The SecureRandom implementation in JRuby 1.7.10 is a thin Ruby wrapper around the native Java SecureRandom implementation. In JRuby 1.7.11 it’s been rewritten to move critical sections into pure Java. This allows saving costly coercion between Java and Ruby objects. Moreover, rather than create a new Java SecureRandom object every time a random value is needed, the new implementation only creates one for the life of a thread. This is a big performance boost because by default the JVM on Linux will seed a SecureRandom instance from /dev/random, which locks on a synchronized method and may block indefinitely if /dev/random determines it needs more environment data for its source of entropy. By reusing an already seeded instance a significant amount of time can be saved as can be seen with the benchmark code run on JRuby 1.7.11 (Figure 3).

Calculating -------------------------------------
        SecureRandom     33114 i/100ms
                Java      7917 i/100ms
  SecureRandom (MRI)     14068 i/100ms
-------------------------------------------------
        SecureRandom  1019165.3 (±6.9%) i/s -    5066442 in   5.011000s
                Java   108395.6 (±13.8%) i/s -    530439 in   5.052000s
   SecureRandom (MRI)  177503.1 (±4.1%) i/s -     900352 in   5.082986s
  
Figure 3: JRuby 1.7.11 SecureRandom serial benchmark results.

While the measurement for the naive pure Java implementation used in the benchmark has a fairly high margin of error, we can see the new JRuby implementation is roughly 4x faster than calling the Java method. In contrast, with JRuby 1.7.10 it was 2x as slow. And the new JRuby implementation is now approximately 2.3x faster than MRI, whereas with JRuby 1.7.10 it was 3.5x as slow. The same caching trick could be employed with the Java method call, so JRuby isn’t faster than Java, but all that heavy lifting has been done for us. And while that may seem contrived, the Java method for fetching a UUID is a static one, so it’s often called directly with no opportunity for the developer to cache the underlying SecureRandom instance.

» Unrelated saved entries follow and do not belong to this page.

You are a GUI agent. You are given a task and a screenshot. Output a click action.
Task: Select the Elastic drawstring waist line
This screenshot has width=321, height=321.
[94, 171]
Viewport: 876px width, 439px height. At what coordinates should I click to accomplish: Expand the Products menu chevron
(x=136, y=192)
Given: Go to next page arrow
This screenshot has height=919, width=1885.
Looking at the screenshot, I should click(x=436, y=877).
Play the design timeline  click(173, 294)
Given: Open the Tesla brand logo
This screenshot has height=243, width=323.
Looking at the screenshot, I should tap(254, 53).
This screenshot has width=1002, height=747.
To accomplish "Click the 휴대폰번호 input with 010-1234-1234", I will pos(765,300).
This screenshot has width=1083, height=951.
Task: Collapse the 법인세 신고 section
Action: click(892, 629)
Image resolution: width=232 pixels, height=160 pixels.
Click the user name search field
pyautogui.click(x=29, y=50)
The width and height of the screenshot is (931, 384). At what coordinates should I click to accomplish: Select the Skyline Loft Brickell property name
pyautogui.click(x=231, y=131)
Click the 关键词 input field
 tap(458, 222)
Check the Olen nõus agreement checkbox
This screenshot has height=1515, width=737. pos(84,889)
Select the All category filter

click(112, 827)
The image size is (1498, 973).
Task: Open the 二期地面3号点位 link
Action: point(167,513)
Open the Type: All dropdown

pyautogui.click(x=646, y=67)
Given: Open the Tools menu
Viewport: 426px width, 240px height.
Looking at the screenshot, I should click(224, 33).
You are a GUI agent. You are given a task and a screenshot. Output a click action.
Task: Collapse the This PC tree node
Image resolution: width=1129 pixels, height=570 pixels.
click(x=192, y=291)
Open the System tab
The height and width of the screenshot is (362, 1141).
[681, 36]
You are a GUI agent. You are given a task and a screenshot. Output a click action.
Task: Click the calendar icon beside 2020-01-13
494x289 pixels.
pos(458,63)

The second half of our performance story presented itself while doing load testing against the running application. Unfortunately, it was much harder to create a reproducible benchmark for that. But with JRuby 1.7.10 we were seeing a lot of blocked threads as we increased the number of concurrent requests. The changes in JRuby 1.7.11 avoid hitting an internal lock in the JVM and reduces the chance of blocking on /dev/random, which allowed us to increase the number of concurrent connections by approximately 50% in a test environment. This number will vary wildly for other apps, however, because the likelihood of multiple threads hitting the same code path is highly variable on the rest of the response cycle.

If you haven’t upgraded to JRuby 1.7.11 yet, I’d highly recommend it. This is just one of several big performance improvements made that have real world benefits. Faster response times mean happier customers and increased request throughput helps us contain infrastructure costs.